Never Count the Phillies Out
Jimmy Rollins is full of sound and fury telling tales like an idiot and running his mouth faster than he has ever run out a ground ball, but there is wisdom in what he says. His conclusion is flawed that because the Phillies suffered through multiple injuries to position players they will automatically win the division in 2013. They have suffered through those same injuries before. The last time Chase Utley played over 150 games was 2009 which also happens to be the last time the Phillies made it to the World Series. Ryan Howard has been more durable for his career and 2012 was the first time since becoming a full time player that he failed to play more than 140 games.
When talking about the Philadelphia Phillies it is important to realize that their strength in 2010 and 2011 was still their strength in 2012. The Phillies were fifth in MLB in starting pitching fWAR with 16.6 only a win and a half less than the NL leading Washington Nationals at 18.1. The Phillies had a very good rotation and that rotation is returning for the 2013 season. Roy Halladay, Cole Hamels, Cliff Lee, and Vance Worley form the cornerstone of a rotation that is four deep and can go toe to toe with any pitching staff in baseball. No team with a top four like that can be counted out.
The Phillies downfall came from their bullpen. While their starters were still getting the job done the bullpen wasn't. Phillies relievers were the 10th worst in ERA and 15th worst in FIP. The Phillies bullpen couldn't maintain leads that the starters gave them and above that the Phillies struggled to score runs. They finished right at league average with 4.22 runs a game. That isn't good enough for a team with a bad bullpen hoping to contend, and the offense wasn't that much different with Utley and Howard than it was without.
The big difference between the first half for the Phillies and the second half was that their starting pitching wasn't good in the first half with an ERA of 4.04 which they lowers by nearly half a run to 3.57 in the second half. A lot of this has to do with the health issues and struggles of Roy Halladay. Halladay has consistently been one of the best pitchers in baseball and his down year in 2012 means nothing more than a down year in 2012. The Phillies suffered so many down years and injuries to key players in one season it is hard to imagine the same happening for a second year in a row.
Of the Phillies star players only Jimmy Rollins played more than 150 games for the Phillies in 2013. Hunter Pence and Shane Victorino played in 101 games each before being shipped out west, Chase Utley appeared in 83 games, Ryan Howard in 71, and Carlos Ruiz in 114. That is a lot of star power missing a lot of time.

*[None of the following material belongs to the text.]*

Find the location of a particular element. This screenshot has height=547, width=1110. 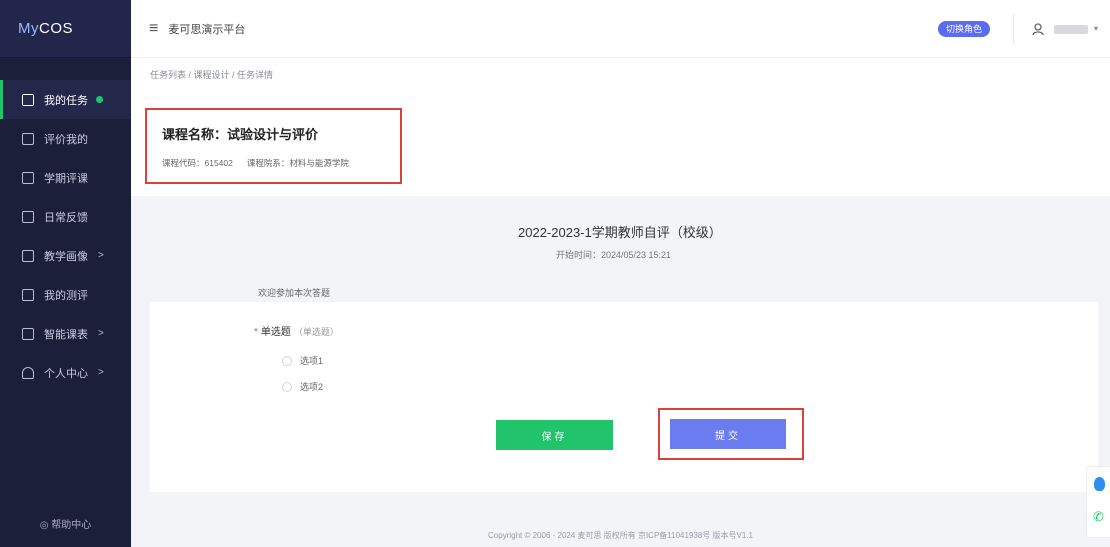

All teams have injuries, but none could withstand that kind of blow to the heart of their line-up.
The division winning Washington Nationals were not free of injuries themselves, but five of their main contributors played at least 130 games in Ryan Zimmerman, Bryce Harper, Ian Desmond, Danny Espinosa, and Adam LaRoche where Jimmy Rollins was the only Phillies star to even accomplish that modest feat of health.
It is hard to imagine the 2013 Phillies suffering the same number and degree of injuries as the 2012 version, but it is also hard to imagine them getting back to the team they were in 2011. Jimmy Rollins is partly right. The 2013 Phillies should be better than the 2012 Phillies, but that in no way makes them a lock for the division. The Nationals and Braves will be good again and the Mets will still have David Wright and a pitching staff with Dickey, Harvey, and at some point in the season Wheeler. The Mets are an outside shot to win the division, but their improvement will take wins away from the other teams in the division.
Before any significant off-season moves have been made by the Nats, Phillies, or Braves the Nationals have to be the favorite to win the division, but the Braves and Phillies cannot be counted out. Jimmy Rollins sounds like a bitter crazy jealous man, but he is partly right. When a team has as many good players as the Phillies do and didn't have them for much of 2012 they will be better in 2013, and while that may not be good enough to win the division consider that in 2012 when Ryan Howard started the Phillies were 39-27 a 96 win pace over 162 games. If Halladay returns to form, Lee gets run support, and Hamels doesn't change a thing then it may very well take more than 98 wins to win the NL East in 2013. And while the Nationals are the early favorites the Braves and Phillies are in the mix as well.